Après la première de l’opéra, Eliška Krásnohorská est accusée d’avoir écrit un mauvais livret mais la critique ne tient pas compte du fait que Smetana, déjà sourd et malade, a remanié et altéré le travail de sa librettiste. Toujours est-il que les opéras écrits par Bedřich Smetana sur les deux premiers livrets d'Eliška Krásnohorská étaient et sont encore considérés comme des sommets de l’art lyrique tchèque et, depuis leurs premières, n’ont jamais quitté le répertoire des théâtres tchèques.

Le lycée Minerva

Malgré sa fragilité apparente et sa santé précaire, Eliška Krásnohorská est pendant une grande partie de sa vie une personnalité qui s’exprime avec pertinence et courage sur les problèmes littéraires, mais aussi sur les affaires publiques. Elle poursuit aussi l’œuvre de son amie Karolína Svetlá, partage ses idées féministes et se lance dans le combat pour le droit des femmes à l’instruction. L’anthologie de Libuše Heczková reflète également les réactions à cette importante partie de ses activités :

« Les contemporains d’Eliška Krásnohorská se sont divisés dès le début en deux camps. La moitié composée de femmes mais aussi de certains hommes louait ses activités, l’autre moitié les condamnait sans merci. (…) Pendant toute sa vie, Eliška a agacé beaucoup d’hommes et de femmes aussi parce qu’elle était vraiment impertinente. Ses articles et ses propos sur ses ennemis étaient insolents car souvent elle n’était pas très diplomatique. D’autre part, elle savait très bien susciter le respect pour ses activités et c’est sans doute pour cette raison qu’elle a réussi à inaugurer à Prague, après dix ans d’efforts, le premier lycée de jeunes filles tchèque Minerva. Elle a eu recours à toutes les possibilités que lui offrait sa situation dans la vie publique et même à des stratagèmes secrets pour pouvoir réaliser ce projet qui était son initiative privée. »

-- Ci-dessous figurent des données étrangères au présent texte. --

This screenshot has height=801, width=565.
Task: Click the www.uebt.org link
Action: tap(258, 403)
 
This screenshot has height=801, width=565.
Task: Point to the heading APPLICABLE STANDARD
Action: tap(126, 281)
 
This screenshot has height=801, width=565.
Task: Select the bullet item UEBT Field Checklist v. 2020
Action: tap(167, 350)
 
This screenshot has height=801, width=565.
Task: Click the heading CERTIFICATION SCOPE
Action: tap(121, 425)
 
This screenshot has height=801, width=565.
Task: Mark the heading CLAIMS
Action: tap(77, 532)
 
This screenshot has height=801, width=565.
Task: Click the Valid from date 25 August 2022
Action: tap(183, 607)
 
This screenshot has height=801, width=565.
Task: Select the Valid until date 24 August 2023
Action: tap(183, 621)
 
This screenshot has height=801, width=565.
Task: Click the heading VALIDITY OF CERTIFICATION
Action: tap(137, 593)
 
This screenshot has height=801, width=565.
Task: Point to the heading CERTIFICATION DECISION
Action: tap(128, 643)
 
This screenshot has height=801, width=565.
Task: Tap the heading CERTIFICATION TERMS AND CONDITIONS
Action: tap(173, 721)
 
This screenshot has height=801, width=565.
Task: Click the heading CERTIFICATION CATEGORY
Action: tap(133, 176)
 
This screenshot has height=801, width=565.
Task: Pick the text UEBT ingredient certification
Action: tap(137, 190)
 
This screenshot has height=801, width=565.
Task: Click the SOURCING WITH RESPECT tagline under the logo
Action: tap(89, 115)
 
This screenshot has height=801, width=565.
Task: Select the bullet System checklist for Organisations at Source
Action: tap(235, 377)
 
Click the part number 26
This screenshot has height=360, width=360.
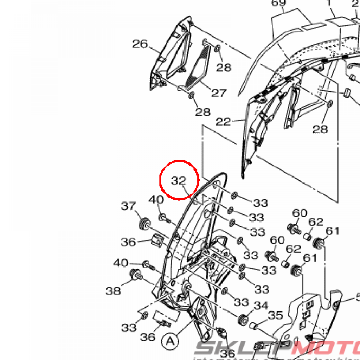click(140, 44)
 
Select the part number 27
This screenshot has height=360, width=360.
click(219, 93)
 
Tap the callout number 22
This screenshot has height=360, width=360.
click(224, 122)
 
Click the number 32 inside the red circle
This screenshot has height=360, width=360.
click(178, 181)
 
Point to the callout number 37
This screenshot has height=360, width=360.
click(129, 206)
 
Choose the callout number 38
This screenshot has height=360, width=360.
click(113, 290)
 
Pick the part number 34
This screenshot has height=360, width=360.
click(261, 306)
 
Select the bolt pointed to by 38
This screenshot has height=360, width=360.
click(135, 275)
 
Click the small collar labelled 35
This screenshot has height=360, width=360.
click(255, 327)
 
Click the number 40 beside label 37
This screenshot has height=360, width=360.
click(156, 200)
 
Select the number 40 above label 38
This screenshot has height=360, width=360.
click(121, 263)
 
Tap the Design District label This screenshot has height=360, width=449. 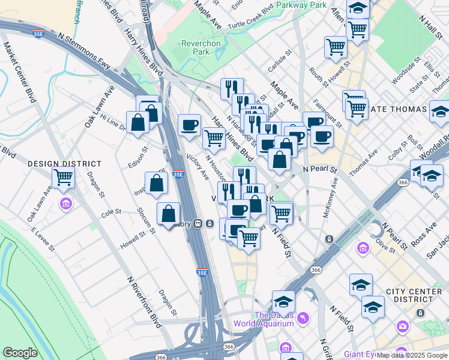click(56, 163)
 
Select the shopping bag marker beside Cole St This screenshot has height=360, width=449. click(169, 213)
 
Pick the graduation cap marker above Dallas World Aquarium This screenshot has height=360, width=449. click(283, 301)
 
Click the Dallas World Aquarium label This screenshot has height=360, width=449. click(274, 319)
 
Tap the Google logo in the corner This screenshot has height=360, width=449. click(19, 353)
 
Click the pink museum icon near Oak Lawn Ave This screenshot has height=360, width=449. click(65, 204)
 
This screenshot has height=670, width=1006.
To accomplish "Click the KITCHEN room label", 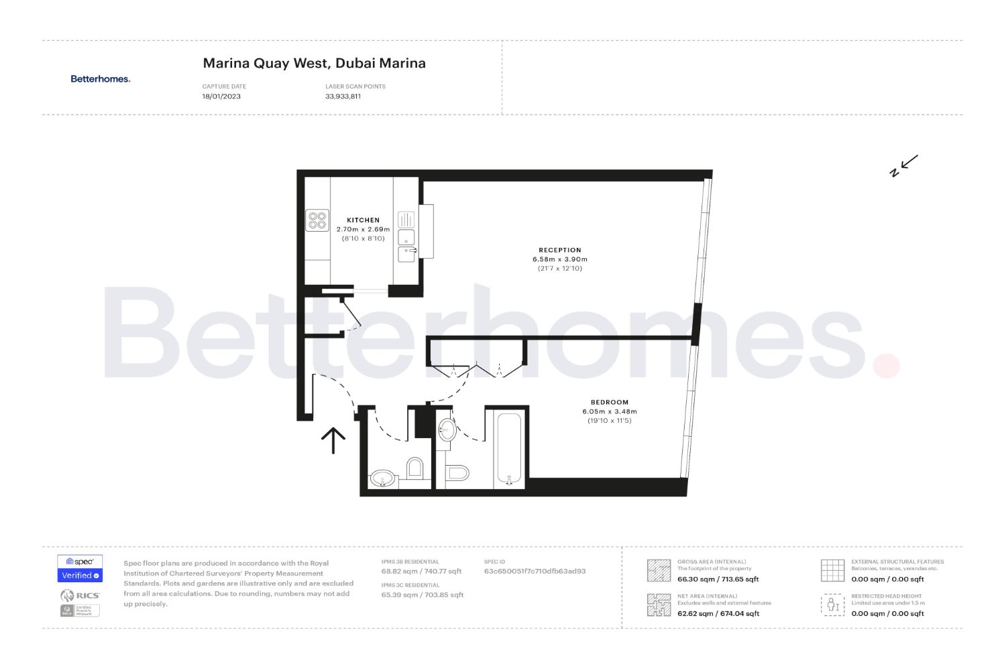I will point(363,220).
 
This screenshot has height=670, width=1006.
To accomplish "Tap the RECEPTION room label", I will point(560,250).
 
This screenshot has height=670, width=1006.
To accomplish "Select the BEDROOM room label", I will point(610,403).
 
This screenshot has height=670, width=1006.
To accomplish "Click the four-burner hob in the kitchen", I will point(317,220).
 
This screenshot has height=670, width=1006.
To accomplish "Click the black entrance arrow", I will point(333,440).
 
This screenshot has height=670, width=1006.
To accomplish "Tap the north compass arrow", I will point(905,165).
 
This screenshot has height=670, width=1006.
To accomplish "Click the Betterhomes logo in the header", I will point(101,79).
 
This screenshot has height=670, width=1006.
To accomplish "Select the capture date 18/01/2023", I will point(221,96).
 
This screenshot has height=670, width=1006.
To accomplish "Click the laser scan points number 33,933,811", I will point(343,96).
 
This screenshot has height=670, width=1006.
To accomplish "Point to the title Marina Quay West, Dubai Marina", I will point(314,64).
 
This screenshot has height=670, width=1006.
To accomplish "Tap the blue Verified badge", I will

L'ancien lycée Minerva,  photo: Google Maps
Grâce à cette initiative d’Eliška Krásnohorská, les jeunes filles tchèques peuvent étudier au lycée ce qui leur ouvre aussi l’accès aux études universitaires. Sa persévérance couronnée par cette réussite finit par éveiller le respect même des critiques de son œuvre littéraire.

Vers la fin de sa vie, Eliška Krásnohorská devient un personnage quasi légendaire. Retirée du monde et loin des avant-gardes du début du XXe siècle, elle peut se retourner avec fierté sur son passé et son œuvre car elle a été la figure de proue de deux émancipations, celle de la femme et celle de la langue tchèque.